Technology & Architecture

Tarigma software applications implement the distributed network reference architecture known as Fog Computing. Fog computing is a term created by Cisco and The OpenFog Consortium that refers to distributing cloud computing to the “edge” of the enterprise. Also known as edge computing or fogging, fog computing facilitates the distribution of computing, storage, and networking services between edge devices and cloud computing data centers. By moving the collection and conversion of raw data to actionable information closer to the data sources, we minimize the latency between critical events and required responses, all while reducing the network load and consumption of bandwidth. Fog Computing has emerged in direct response to the exponential growth of three technologies: IIoT, 5G and AI.

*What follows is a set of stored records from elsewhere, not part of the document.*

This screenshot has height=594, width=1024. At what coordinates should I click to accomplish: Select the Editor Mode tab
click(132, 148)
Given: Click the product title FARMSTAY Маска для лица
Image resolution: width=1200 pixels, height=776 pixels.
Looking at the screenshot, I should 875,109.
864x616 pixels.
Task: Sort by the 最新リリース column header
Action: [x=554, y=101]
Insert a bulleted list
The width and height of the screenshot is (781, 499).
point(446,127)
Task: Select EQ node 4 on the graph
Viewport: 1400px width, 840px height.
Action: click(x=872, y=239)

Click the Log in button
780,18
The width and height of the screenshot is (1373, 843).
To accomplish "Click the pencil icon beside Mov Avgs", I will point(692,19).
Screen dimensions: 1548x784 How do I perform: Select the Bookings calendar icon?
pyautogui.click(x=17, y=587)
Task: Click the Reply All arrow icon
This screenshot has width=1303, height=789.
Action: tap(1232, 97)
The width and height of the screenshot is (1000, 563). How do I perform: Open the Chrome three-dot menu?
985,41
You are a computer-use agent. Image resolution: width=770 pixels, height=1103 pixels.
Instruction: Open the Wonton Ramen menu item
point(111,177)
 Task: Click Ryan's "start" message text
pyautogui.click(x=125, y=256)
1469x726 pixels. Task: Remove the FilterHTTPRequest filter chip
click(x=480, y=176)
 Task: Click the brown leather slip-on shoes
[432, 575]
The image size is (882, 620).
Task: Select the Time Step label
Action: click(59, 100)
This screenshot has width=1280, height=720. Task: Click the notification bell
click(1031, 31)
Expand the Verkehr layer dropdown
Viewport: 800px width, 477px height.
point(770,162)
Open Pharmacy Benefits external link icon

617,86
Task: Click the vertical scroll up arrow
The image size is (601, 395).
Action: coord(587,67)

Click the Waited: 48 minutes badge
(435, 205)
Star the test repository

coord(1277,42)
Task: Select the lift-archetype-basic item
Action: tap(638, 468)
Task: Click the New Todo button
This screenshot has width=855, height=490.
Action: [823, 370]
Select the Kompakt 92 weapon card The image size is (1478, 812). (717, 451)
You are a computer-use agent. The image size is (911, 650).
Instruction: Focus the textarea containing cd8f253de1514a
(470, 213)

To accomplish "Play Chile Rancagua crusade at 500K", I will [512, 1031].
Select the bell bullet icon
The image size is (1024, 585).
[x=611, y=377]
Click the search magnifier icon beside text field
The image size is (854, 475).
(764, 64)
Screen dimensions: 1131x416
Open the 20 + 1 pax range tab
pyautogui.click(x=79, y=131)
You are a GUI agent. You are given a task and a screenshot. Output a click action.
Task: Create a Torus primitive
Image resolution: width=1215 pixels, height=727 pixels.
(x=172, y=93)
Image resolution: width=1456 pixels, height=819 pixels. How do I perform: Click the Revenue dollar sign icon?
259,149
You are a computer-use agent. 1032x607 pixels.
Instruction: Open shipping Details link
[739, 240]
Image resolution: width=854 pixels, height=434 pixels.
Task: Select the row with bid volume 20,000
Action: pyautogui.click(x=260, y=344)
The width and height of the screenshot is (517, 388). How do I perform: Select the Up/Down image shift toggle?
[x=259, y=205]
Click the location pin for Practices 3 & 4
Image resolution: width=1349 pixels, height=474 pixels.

  • The Industrial Internet of Things (IIoT) is the pervasive deployment of intelligent sensors, actuators and devices across the enterprise to provide accurate, timely, and actionable information to all levels of the enterprise value chain, from the stock room to the board room to the living room. Industry analysts forecast the IIoT device count will double every four years, from 10 billion in 2020 to 20 billion in 2024.
     
  • Fifth Generation (5G) wireless telecommunications is arriving just in time. With the promise of 20 times the bandwith of LTE (4G) and network latency of less than a millisecond, 5G will bring fiberoptic-like network performance to the airwaves and to everywhere.
     
  • And then there is Artificial Intelligence (AI), the big number-crunching technology that promises to tease clever, unforeseen, and unforeseeable observations from the sea of data bubbling through the ether. From cars that meet you at the door and take you to your destination, to commodities that replenish themselves on grocery shelves, to watches that collaborate with your physician to keep you healthy, AI will crunch all of the data that IIoT and 5G can deliver . . . and change everything.

The Manufacturing and Energy Management Industries that Tarigma serves are being impacted by all three of these trends:

Manufacturers, seeking to improve their use of labor and capital in the pursuit of happy customers and profits, are moving their business models from make-to-stock to make-to-order. Suppliers monitor order flow and vendor-managed inventory for just-in-time delivery to the process or assembly line. Smart sensors measure quality and specs of incoming raw materials, work-in-process, and finished goods alike. The flow of all materials and processes is tracked from supplier to customer by serial and lot number while cloud-based neural networks look for sources of quality defects, production bottlenecks, and shifts in consumer demand.

Meanwhile, Energy Management Utilities whose revenues and expenditures are managed by a bureaucratic regulatory framework are not immune to these advances in technology. In fact, there may be no better use case for the intersection of these three technologies than the Smart Grid initiatives washing over Electric Utilities. As IIoT smart meters are rolled out to homes and businesses and smart sensors monitor generation, transmission and distribution at every stage of the grid, outages can be accurately pinpointed and rapidly resolved with a huge improvement in service availability and reduction in maintenance costs. Likewise, IIoT smart switches, augmented by battery and other energy storage technologies, enable time-shifting to level peak demand and delay the capital costs of building out new generation. Cloud-based deep-learning applications use this vast data resource to predict equipment failures before the fact to support “preventative” and condition-based maintenance programs. But as distributed network technologies are pushed to the very edge of the smart grid, their vulnerability to cyber-attacks and threats increases.

Hence, the just-in-time arrival of Fog Computing to:

  • Move data collection and conversion as close to the source as possible, thereby eliminating latency in detecting and reporting critical events, while moving these vast amounts of data from the edge to the cloud with the most efficient use of bandwidth,
  • Embed and align distributed computing and storage within a hardened, end-to-end security infrastructure that can be centrally managed, and,
  • Promote the utilization of neural networks and other advanced analytics to bring accurate, timely, and inciteful information to decision-makers at all levels of the enterprise.